Patient Demographics, Disease Phenotype and Disease Course
We collected the following demographic characteristics of the included patients: age, sex, smoking status, ethnicity, country of birth, date of migration to Spain, date of IBD diagnosis, duration of the disease, and family history of IBD. The ethnic groups were classified as Caucasian, Latin American, Arab, Asian, African, Roma, and Jewish.

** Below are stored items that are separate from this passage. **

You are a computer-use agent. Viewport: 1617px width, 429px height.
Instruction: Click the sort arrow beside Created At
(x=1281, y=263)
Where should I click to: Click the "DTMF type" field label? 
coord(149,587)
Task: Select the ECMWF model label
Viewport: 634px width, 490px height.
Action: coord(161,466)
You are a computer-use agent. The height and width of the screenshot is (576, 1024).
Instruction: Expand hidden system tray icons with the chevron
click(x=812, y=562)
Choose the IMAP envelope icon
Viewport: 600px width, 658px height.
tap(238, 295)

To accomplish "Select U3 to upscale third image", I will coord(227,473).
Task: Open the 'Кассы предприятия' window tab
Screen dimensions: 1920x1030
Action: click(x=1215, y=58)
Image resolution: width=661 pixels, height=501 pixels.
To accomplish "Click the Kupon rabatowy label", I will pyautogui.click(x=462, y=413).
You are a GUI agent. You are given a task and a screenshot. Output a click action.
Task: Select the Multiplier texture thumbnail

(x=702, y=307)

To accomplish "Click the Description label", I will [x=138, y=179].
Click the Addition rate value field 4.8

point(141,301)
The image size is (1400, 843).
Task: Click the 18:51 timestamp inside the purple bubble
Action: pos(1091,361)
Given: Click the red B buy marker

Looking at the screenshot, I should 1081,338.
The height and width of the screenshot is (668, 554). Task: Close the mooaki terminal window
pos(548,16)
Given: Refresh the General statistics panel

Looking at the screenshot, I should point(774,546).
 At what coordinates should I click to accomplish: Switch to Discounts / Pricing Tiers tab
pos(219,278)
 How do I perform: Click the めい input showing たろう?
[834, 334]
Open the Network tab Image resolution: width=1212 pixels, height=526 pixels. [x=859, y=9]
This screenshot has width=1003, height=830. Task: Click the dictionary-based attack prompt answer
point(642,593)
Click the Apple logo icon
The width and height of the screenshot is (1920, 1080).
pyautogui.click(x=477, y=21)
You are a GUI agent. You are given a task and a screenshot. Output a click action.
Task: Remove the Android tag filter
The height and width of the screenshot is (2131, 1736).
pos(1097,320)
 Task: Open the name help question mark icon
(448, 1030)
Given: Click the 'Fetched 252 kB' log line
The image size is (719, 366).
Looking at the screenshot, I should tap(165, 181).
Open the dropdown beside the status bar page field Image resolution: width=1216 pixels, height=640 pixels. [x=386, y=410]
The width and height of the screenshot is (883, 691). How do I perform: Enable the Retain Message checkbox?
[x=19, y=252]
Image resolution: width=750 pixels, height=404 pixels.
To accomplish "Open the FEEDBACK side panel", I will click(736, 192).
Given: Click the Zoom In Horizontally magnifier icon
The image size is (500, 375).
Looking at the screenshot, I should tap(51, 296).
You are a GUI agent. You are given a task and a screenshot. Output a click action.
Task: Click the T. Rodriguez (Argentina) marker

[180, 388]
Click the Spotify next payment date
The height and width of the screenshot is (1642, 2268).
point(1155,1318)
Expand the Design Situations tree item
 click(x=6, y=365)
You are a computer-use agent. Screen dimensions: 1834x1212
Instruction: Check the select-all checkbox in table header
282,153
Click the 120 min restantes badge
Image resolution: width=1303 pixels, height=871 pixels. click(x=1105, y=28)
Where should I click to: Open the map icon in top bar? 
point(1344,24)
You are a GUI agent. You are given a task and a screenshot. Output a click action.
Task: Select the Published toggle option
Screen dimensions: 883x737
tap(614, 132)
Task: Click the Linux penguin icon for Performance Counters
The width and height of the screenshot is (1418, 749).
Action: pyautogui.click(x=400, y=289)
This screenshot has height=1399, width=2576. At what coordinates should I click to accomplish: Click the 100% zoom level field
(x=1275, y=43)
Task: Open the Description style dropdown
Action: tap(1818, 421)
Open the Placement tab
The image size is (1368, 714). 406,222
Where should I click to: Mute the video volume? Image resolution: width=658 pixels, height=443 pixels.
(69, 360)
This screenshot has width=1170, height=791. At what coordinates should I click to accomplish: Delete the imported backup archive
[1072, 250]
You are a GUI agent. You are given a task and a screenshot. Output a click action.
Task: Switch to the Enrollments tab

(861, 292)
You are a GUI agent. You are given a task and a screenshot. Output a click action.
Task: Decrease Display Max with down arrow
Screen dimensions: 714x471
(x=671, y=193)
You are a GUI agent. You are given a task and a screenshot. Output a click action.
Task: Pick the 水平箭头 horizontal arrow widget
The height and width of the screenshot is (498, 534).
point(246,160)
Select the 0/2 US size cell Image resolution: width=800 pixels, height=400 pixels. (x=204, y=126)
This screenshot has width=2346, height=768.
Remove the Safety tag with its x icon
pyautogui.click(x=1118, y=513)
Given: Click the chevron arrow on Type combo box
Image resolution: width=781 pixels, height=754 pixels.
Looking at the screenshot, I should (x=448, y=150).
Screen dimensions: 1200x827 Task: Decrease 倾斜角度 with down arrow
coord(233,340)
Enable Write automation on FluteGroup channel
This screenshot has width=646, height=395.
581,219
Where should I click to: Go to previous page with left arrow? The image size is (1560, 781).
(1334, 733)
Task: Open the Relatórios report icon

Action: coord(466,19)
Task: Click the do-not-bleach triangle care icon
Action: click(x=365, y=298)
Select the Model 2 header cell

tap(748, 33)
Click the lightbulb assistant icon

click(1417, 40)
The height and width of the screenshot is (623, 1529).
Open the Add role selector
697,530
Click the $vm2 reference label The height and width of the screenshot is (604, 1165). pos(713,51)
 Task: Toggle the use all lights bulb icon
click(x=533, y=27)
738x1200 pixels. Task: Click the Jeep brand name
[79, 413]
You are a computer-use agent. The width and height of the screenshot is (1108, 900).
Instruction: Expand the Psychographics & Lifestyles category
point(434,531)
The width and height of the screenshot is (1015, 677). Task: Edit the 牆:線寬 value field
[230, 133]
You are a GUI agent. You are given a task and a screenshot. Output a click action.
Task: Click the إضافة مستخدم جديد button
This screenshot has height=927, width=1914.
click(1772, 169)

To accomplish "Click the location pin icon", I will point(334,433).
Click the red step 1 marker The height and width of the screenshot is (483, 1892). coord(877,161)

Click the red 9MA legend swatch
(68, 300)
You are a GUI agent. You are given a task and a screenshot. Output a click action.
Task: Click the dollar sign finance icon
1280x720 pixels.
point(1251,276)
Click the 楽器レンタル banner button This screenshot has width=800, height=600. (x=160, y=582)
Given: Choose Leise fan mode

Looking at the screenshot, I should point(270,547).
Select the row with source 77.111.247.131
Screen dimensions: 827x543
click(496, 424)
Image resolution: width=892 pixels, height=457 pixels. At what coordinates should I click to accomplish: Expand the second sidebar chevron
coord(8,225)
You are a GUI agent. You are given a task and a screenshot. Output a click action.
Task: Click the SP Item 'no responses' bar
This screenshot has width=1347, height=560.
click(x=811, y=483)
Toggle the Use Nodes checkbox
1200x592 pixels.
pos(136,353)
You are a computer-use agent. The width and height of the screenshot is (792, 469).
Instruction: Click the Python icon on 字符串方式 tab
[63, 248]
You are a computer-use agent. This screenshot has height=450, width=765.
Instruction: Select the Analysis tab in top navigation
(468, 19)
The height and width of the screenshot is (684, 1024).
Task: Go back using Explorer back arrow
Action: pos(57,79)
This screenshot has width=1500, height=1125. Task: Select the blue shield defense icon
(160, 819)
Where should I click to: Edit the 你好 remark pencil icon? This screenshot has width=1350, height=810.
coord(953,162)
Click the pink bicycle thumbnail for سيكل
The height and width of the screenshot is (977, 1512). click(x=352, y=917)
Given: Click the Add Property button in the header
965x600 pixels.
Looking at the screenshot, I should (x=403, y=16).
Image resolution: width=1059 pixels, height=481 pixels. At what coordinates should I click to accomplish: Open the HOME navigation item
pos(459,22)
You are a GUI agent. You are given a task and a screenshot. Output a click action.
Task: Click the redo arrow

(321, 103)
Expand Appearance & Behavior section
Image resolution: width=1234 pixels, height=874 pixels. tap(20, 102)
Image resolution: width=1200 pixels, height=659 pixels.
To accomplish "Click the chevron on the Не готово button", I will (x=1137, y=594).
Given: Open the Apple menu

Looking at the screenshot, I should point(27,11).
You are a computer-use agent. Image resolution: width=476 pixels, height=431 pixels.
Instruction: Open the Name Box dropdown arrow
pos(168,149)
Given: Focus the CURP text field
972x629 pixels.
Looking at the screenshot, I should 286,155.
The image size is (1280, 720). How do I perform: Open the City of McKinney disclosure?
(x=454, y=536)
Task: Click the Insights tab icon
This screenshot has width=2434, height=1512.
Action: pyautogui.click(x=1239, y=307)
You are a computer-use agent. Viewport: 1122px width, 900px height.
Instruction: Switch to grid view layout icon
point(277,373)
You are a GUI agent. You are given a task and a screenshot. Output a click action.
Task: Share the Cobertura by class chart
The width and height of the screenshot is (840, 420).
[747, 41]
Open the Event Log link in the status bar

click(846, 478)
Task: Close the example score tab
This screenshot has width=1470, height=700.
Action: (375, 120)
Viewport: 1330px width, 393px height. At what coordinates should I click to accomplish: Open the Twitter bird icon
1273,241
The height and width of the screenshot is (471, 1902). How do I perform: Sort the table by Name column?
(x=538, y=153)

Using the United Nations Standard Country or Area Codes for Statistical Use, M49 standard (https://unstats.un.org/unsd/methodology/m49/) we categorized the birthplace of immigrants into the following geographical regions: Northern Africa, Central Africa, South America, Northern America, Central America, Caribbean, Eastern Europe, Western Europe, Southern Europe, Northern Europe, Southern Asia, Western Asia, Eastern Asia, Southeast Asia, and Oceania.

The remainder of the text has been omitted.